> _Task instructions_
Images do not belong in the copy; retype the rest of the entries below exactly.

> _The records_
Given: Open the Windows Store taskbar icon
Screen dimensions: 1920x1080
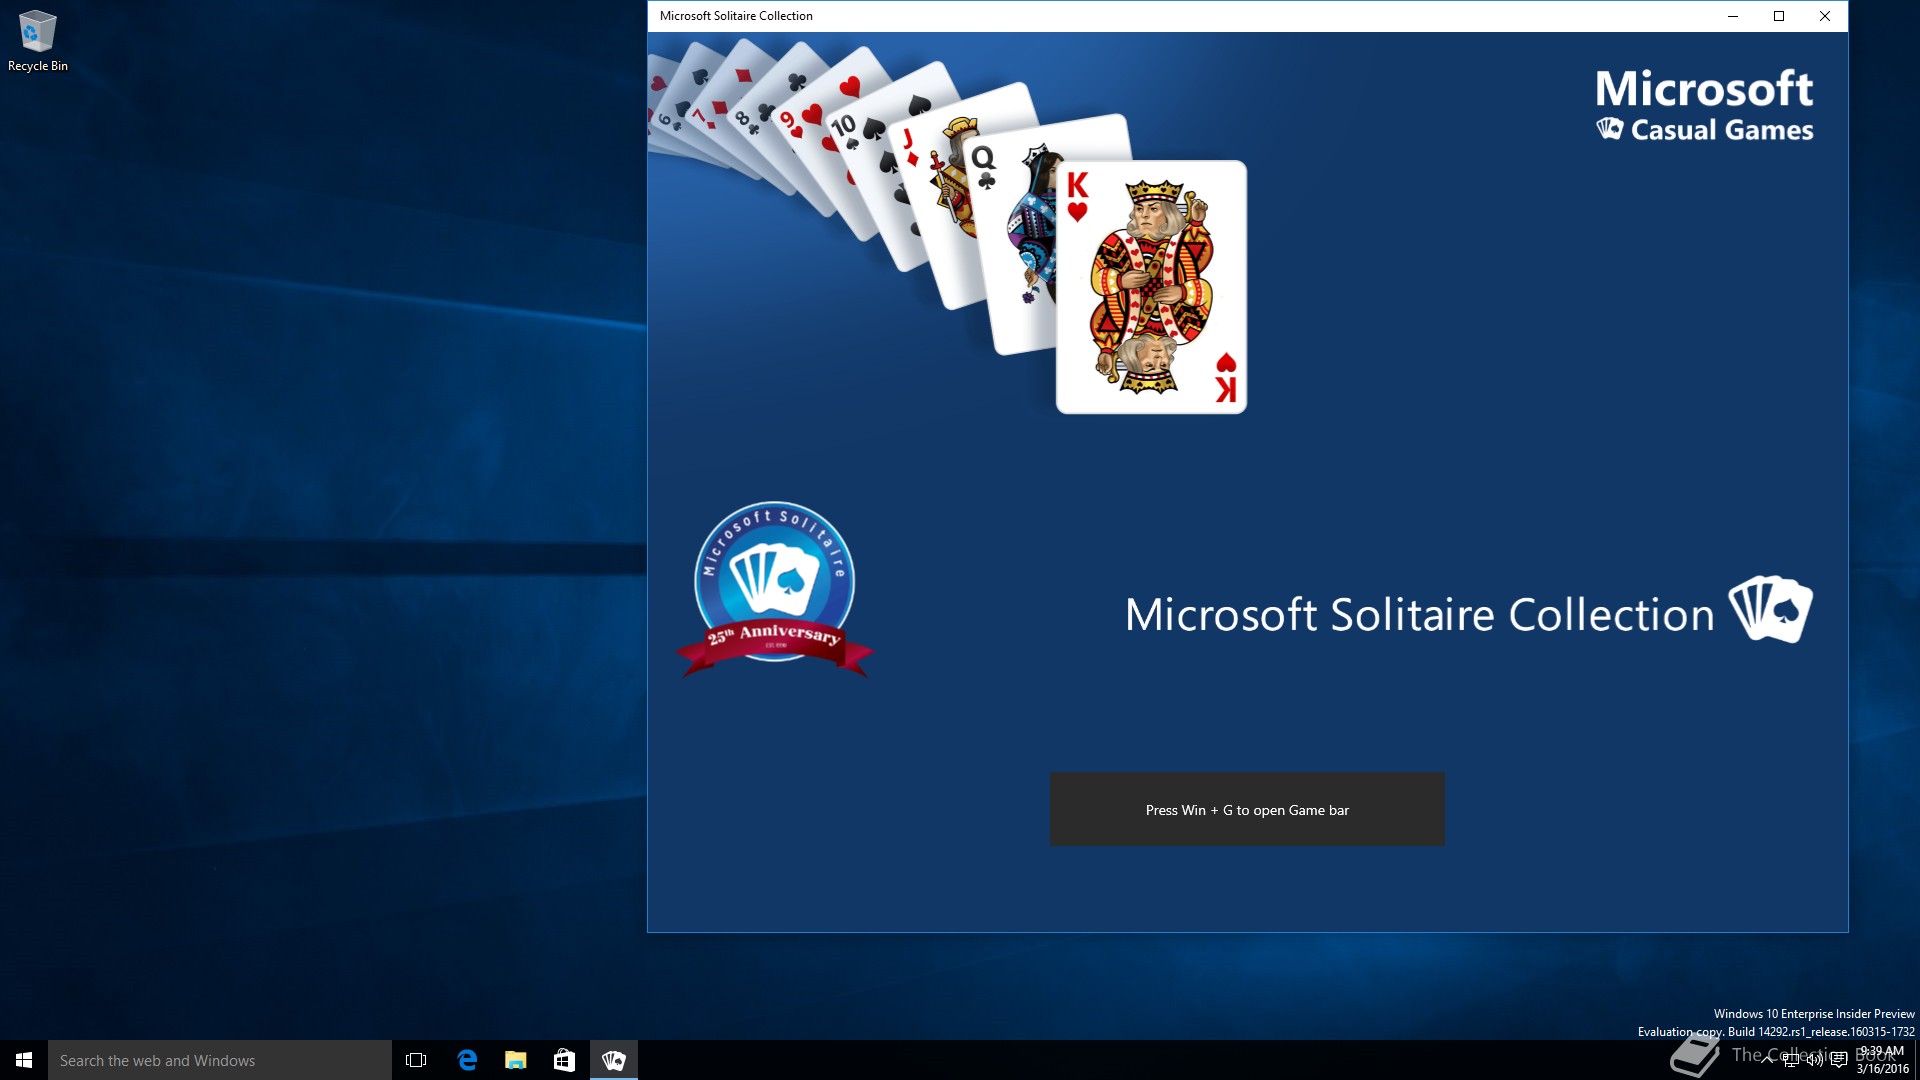Looking at the screenshot, I should click(564, 1060).
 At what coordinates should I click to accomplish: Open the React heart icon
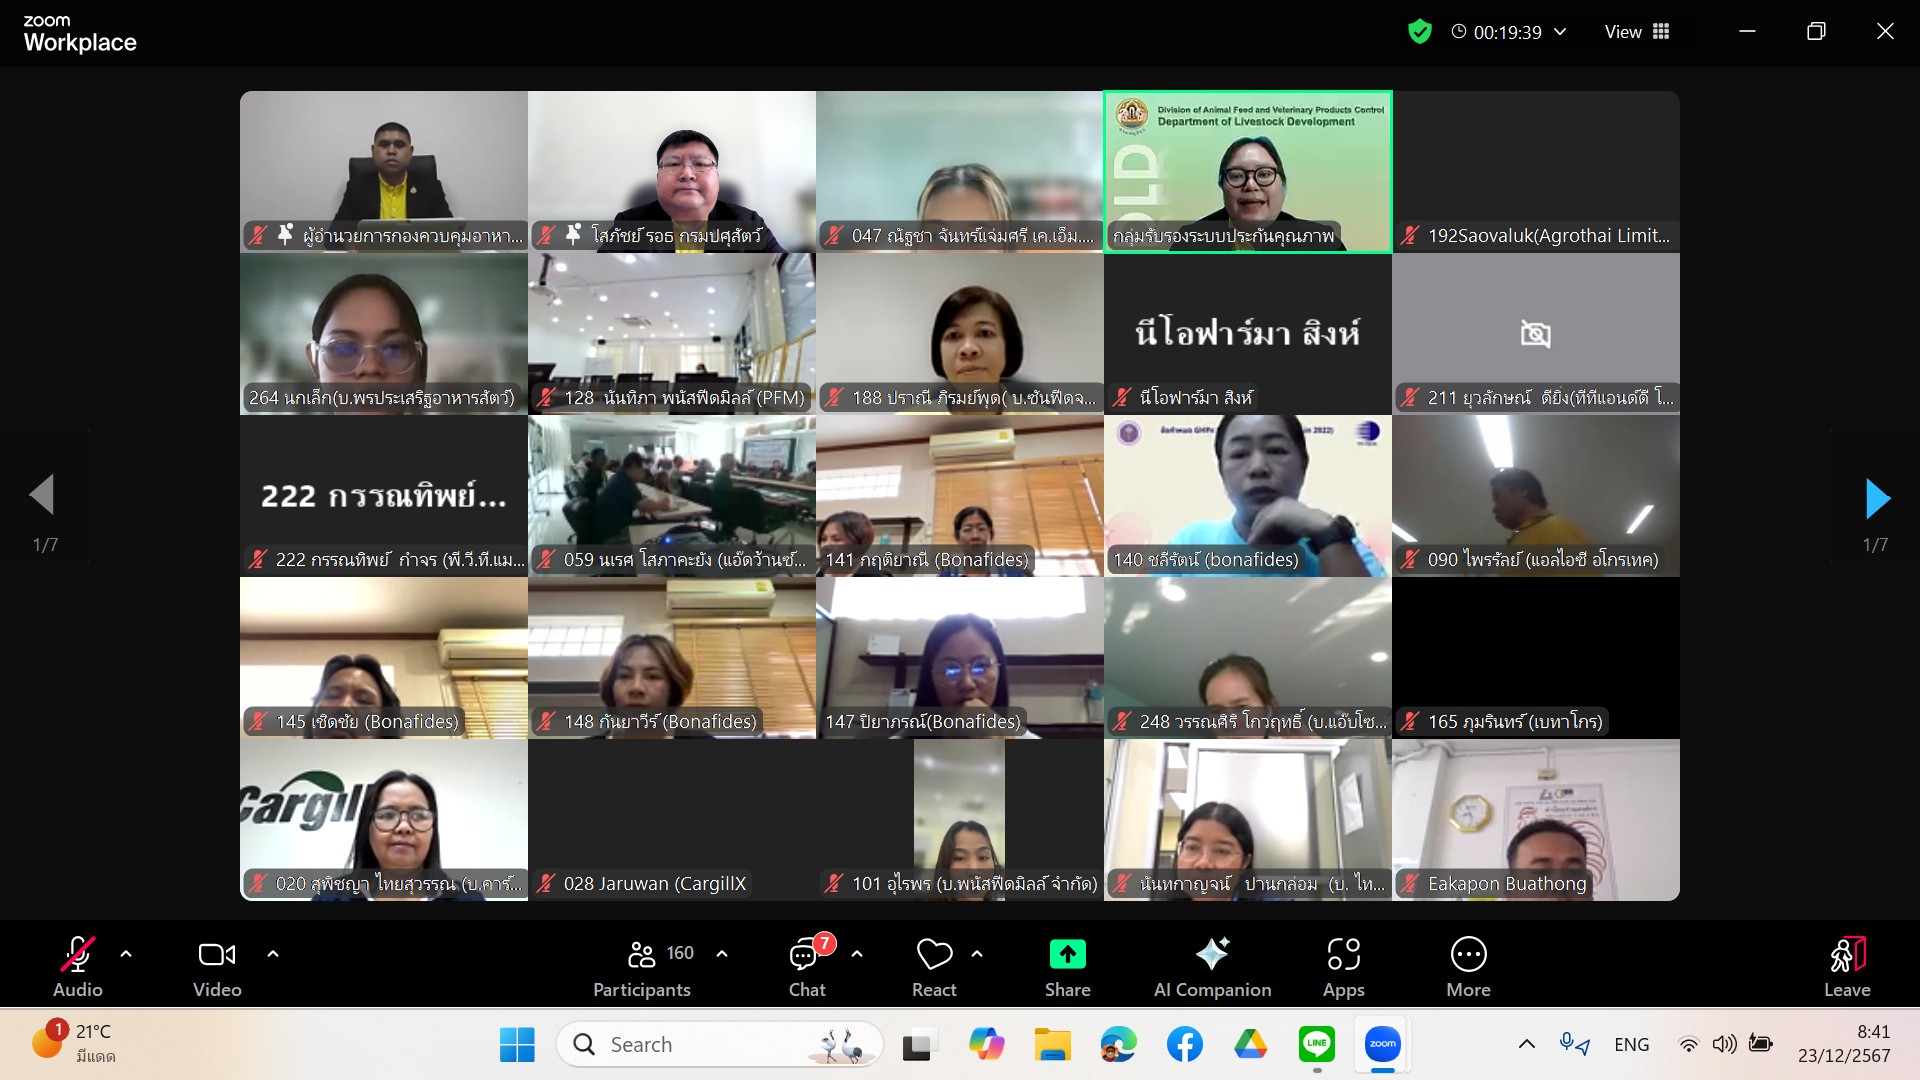tap(934, 955)
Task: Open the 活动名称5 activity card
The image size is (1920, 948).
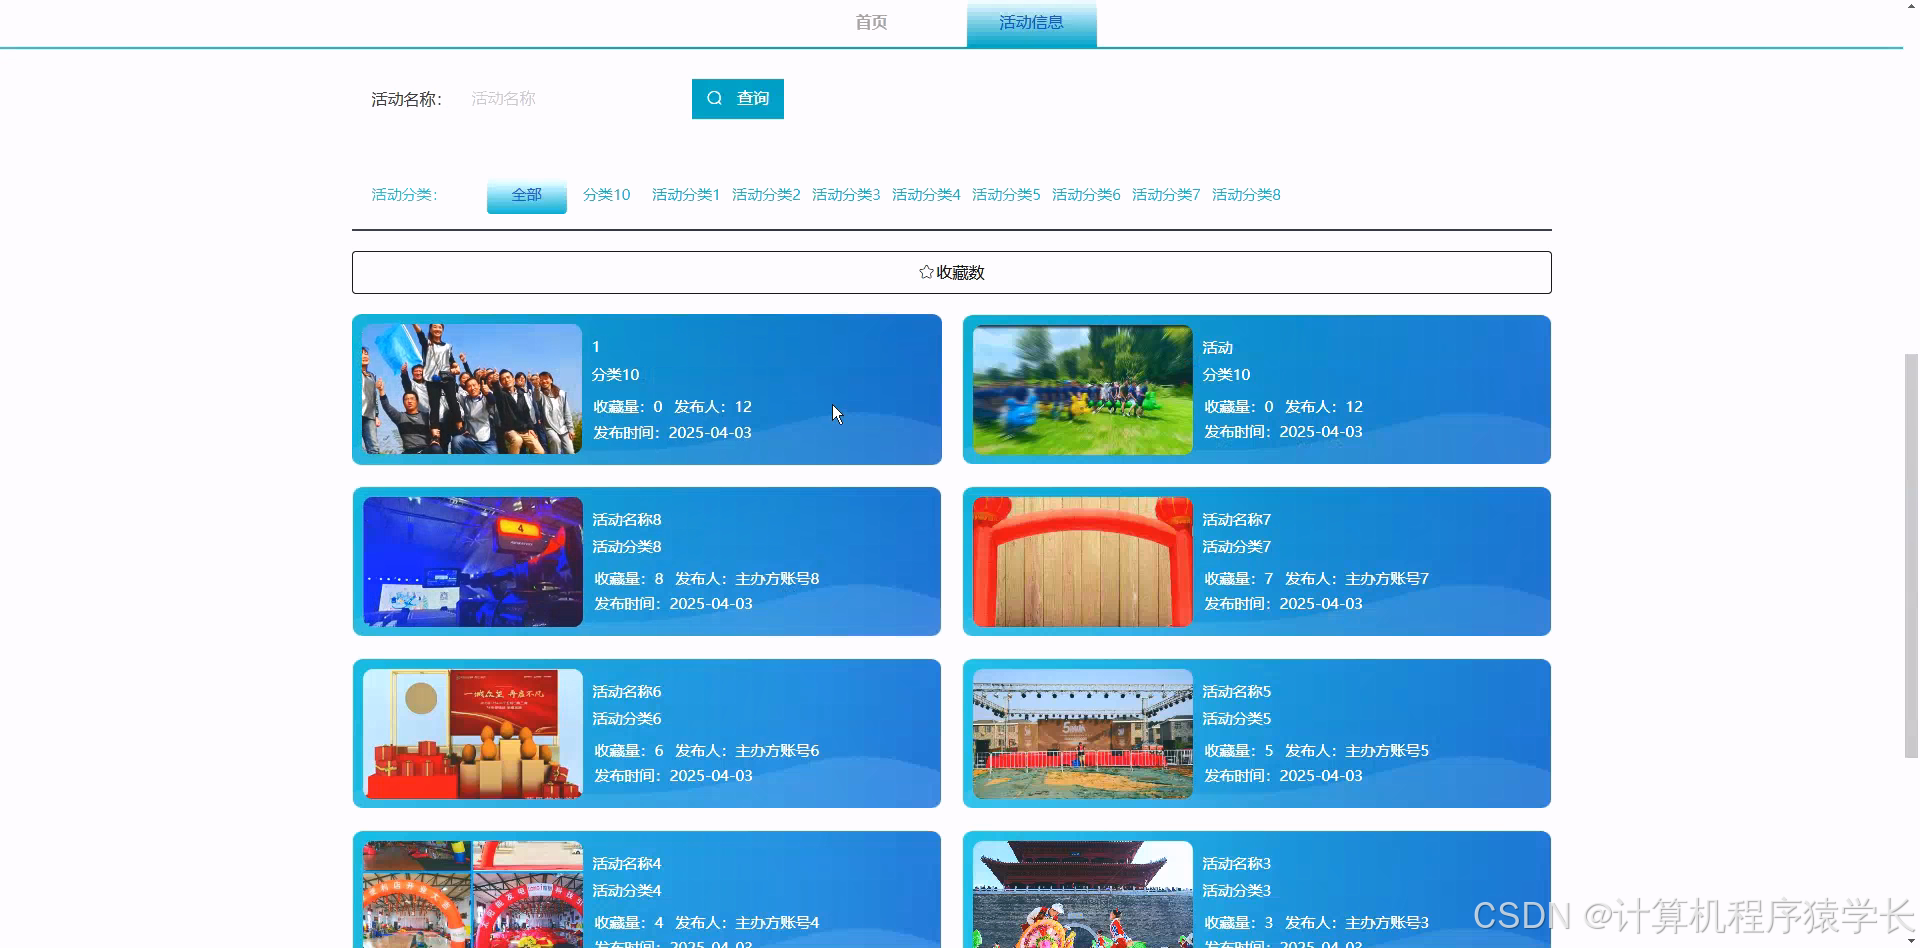Action: [x=1255, y=733]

> _Reply to the task_
Given: Open the Windows Store taskbar icon
Screen dimensions: 1920x1080
Looking at the screenshot, I should click(564, 1060).
 At what coordinates should I click to accomplish: Open the React heart icon
tap(934, 955)
Task: Open the 活动名称5 activity card
The image size is (1920, 948).
Action: [x=1255, y=733]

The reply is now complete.